若雪目光幽深,看向衡山公主發白的嘴唇,分明顫抖著,看樣子是怕極了。
蕭琰低眸,拍了拍若雪的手背。
蕭琰站出列,“如果姑母不曾暗害璿璣公主,為何這麽多年,苦苦追殺她曾經的副統領林箐?又故意在我身邊安插一個蓉娘?”

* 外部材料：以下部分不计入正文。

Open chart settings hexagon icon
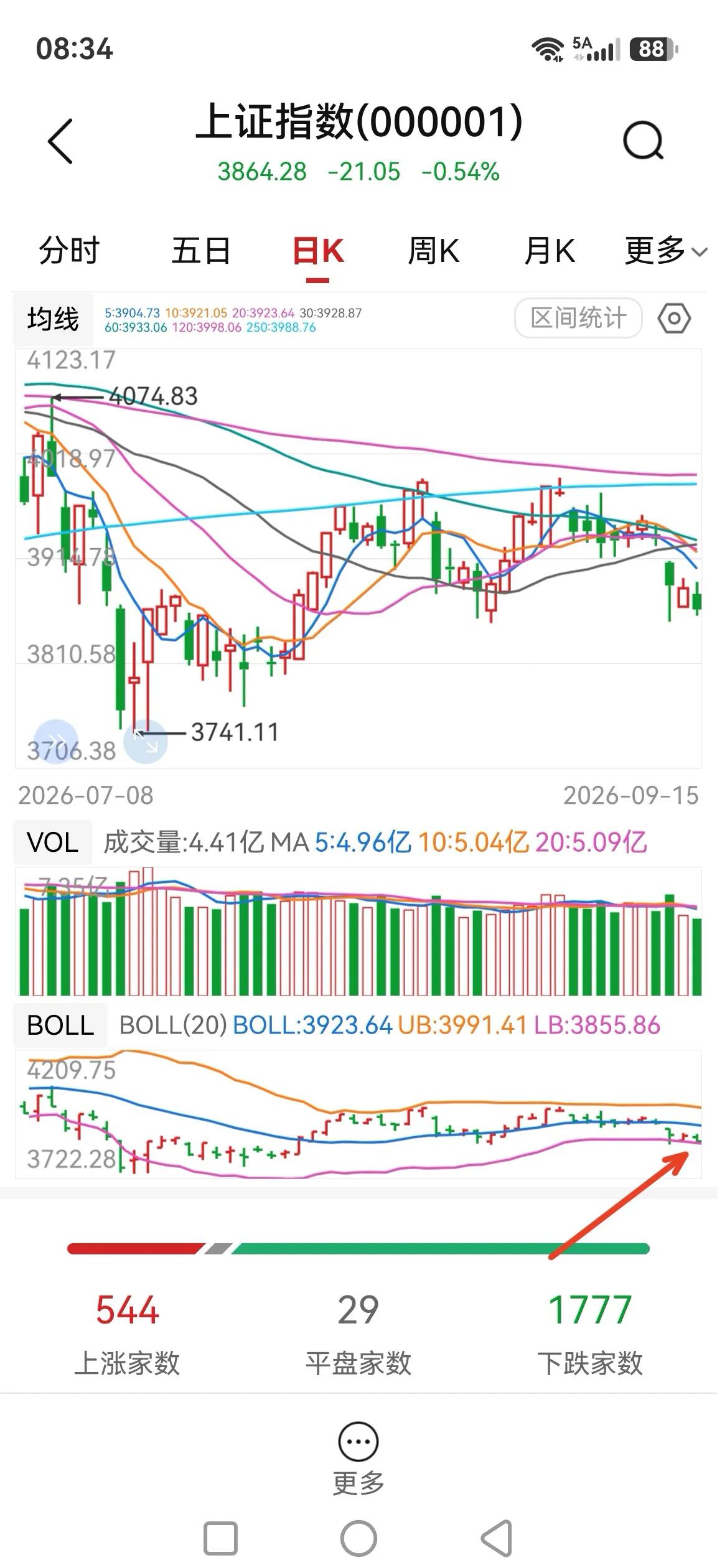 [674, 319]
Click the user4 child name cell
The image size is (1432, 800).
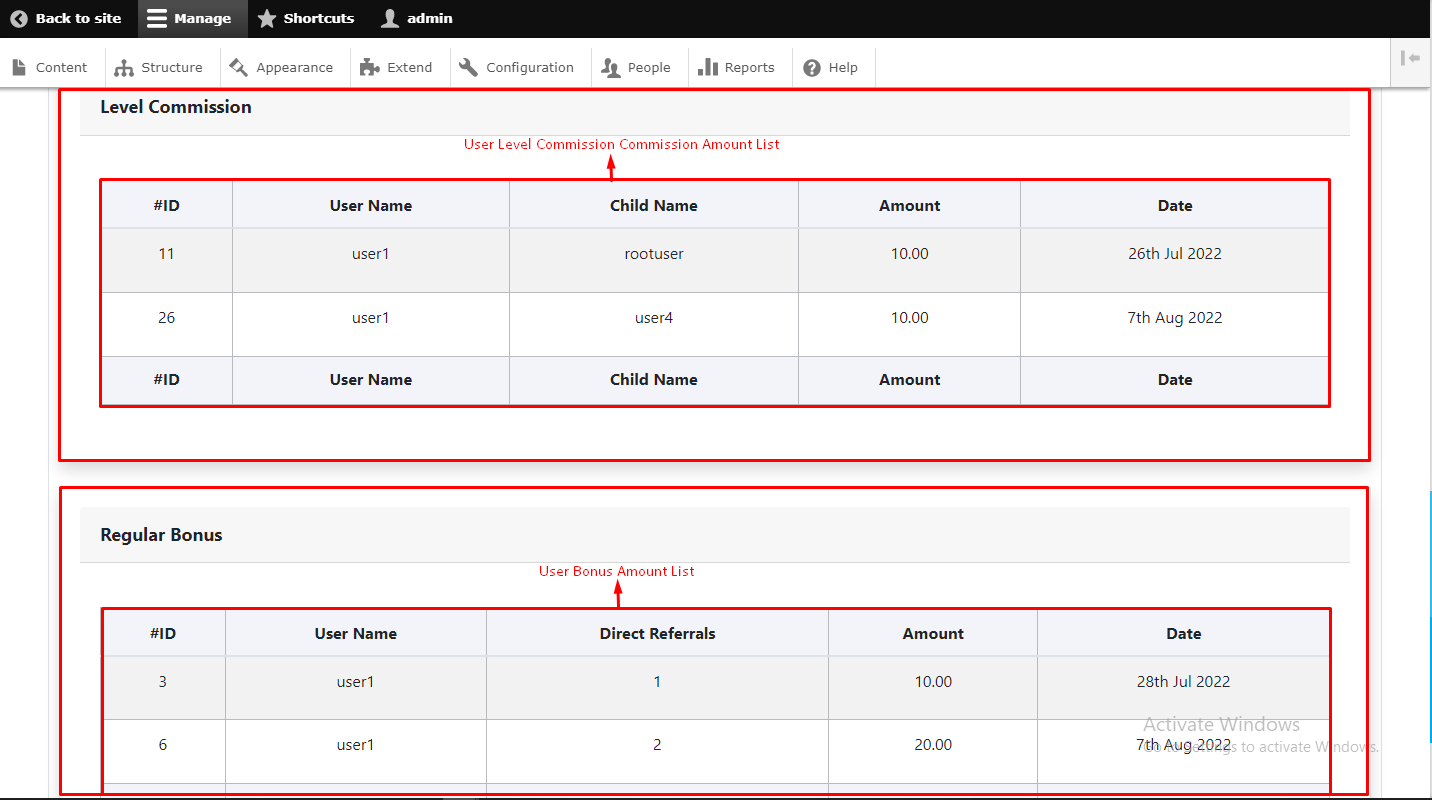click(x=654, y=318)
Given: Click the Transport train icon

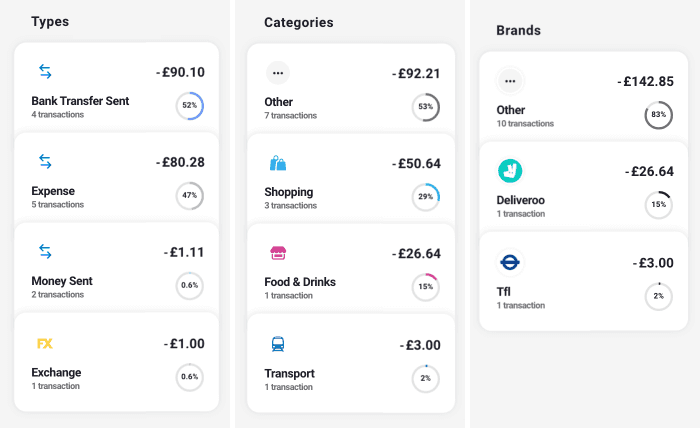Looking at the screenshot, I should (x=278, y=344).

衡山公主眸光微顫,眼神躲閃,半晌才抬起頭來,“我不知道慶王在說些什麽!”
若雪上前,拎起她的衣領,“還不從實招來!”
說罷,衡山公主滿身打滾,不住呼痛,“溫若雪,你在我身上放了什麽東西?”
“你若不實話實說,這痛是止不住的!”若雪高聲道。
這話是唬衡山公主的。
若雪方才從係統中取出一塊毒藥,會引起全身神經的疼痛,趁衡山公主沒注意,往皮膚上一抹下了毒。
衡山公主果真痛到不能自已,滿地打滾。
一麵翻滾一麵說:“好,我說我說!”
她目光滿是嫉恨,“她薑溶月,不過是皇兄在民間的義妹。憑什麽一說大周的公主,想到的都是她璿璣公主!”

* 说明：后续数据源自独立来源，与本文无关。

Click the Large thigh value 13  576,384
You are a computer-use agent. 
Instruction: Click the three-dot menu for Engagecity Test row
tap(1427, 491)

“我恨她!恨到夜不能寐!她有青娥軍就了不起嗎?不過是狐假虎威,我有了這麽一支衛隊,我也能做成不少事!我也能輔助君主!”
“她死了,是她活該!我放火的時候,她早就被人殺死,倒在血泊之中。她就是這麽招人恨!我不過添了把火!”
若雪聽得毛骨悚然。
怪不得衡山公主之前老是失眠,心中這麽多不平嫉恨之事,怎麽睡得著?
隻聽衡山公主怒罵道:“薑溶月是該死,她還想去西域尋證據,癡人說夢!她擋了別人的路,別人不殺她,殺誰?”
“一切都是她咎由自取!”
若雪步步緊逼,問道:“別人,別人是誰?”
衡山公主嗤笑著:“你?一個庶女飛上枝頭做了王妃,憑什麽質問我?”
景帝聲音發寒:“就憑她是霍雪溶!”
衡山公主愣了愣,隨即發出大笑聲。
忽地,若雪看見殿外冒出陣陣黑煙,高山跌跌撞撞地衝入養心殿:“陛下,有人領著禦林軍衝宮門!”